Explore the relationships between each of the top predictors and the response. How could this information be helpful in improving yield in future runs of the manufacturing process?

# Iterate over top parameters
for (p in rownames(dftop)) {
    if (p != '(Intercept)') {  # do not include the intercept
        plt <- dfchem2 %>%
            ggplot()
        if (p == 'ManufacturingProcess01' | p == 'ManufacturingProcess09') {  # these are quantitative variables
            plt <- plt +
                geom_point(aes(x=eval(sym(p)), y=Yield))
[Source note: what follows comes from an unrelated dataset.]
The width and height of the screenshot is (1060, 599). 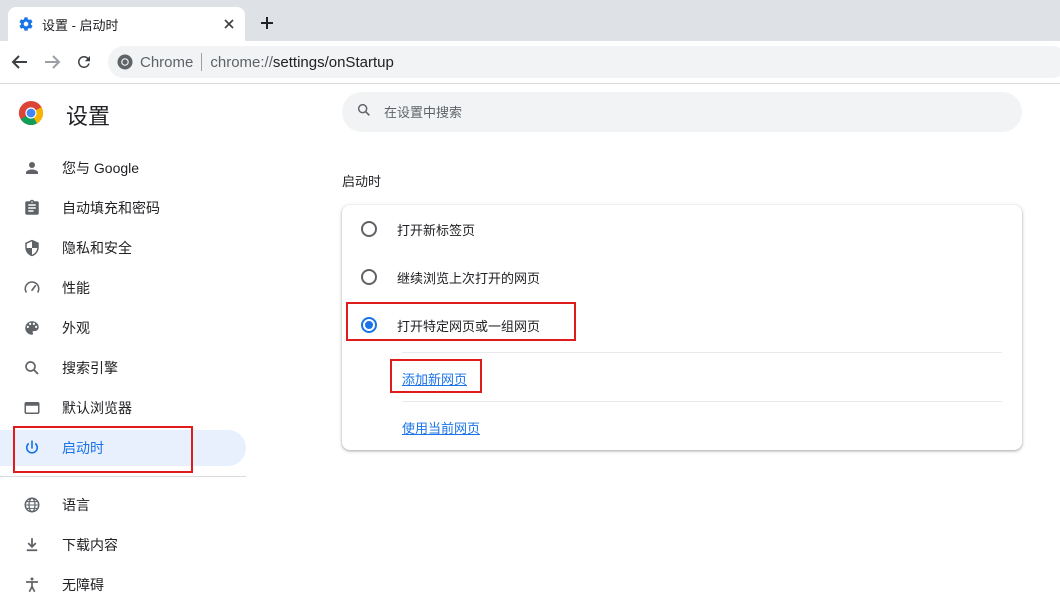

        } else {  # these are categorical variables
            plt <- plt +
                geom_bar(aes(x=eval(sym(p)), y=Yield), stat='identity')
        }
        plt <- plt +
            xlab(p)
        print(plt)
    }
}

  • Based on the scatter plot for ManufacturingProcess09, it is evident that increasing this process consistently produces better yields; each unit increase in ManufacturingProcess09 will realize a 0.56-unit gain in yield.
  • The bar plot for ManufacturingProcess33 shows that optimal yields occur when ManufacturingProcess33 is around 64 units.
  • Likewise, yields are optimal when ManufacturingProcess34 is at 2.5 units.
  • If ManufacturingProcess41 is held at 0, the best yields are observed.
  • ManufacturingProcess01 is interesting in that there are three outliers that seemed to skew the results. Without knowing how the data was collected or what those values represent, it is difficult to say whether they should be removed, but from the scatter plot these likely should have been removed prior to modeling. But our interpretation of the problem was to perform the steps as given in the instructions; in a “real-life” scenario, a more rigorous exploration of the data would have been performed before modeling, likely resulting in removing these data points. Based on the small coefficient (0.09) for this predictor, the model interpreted the process to have a slight positive effect on yield.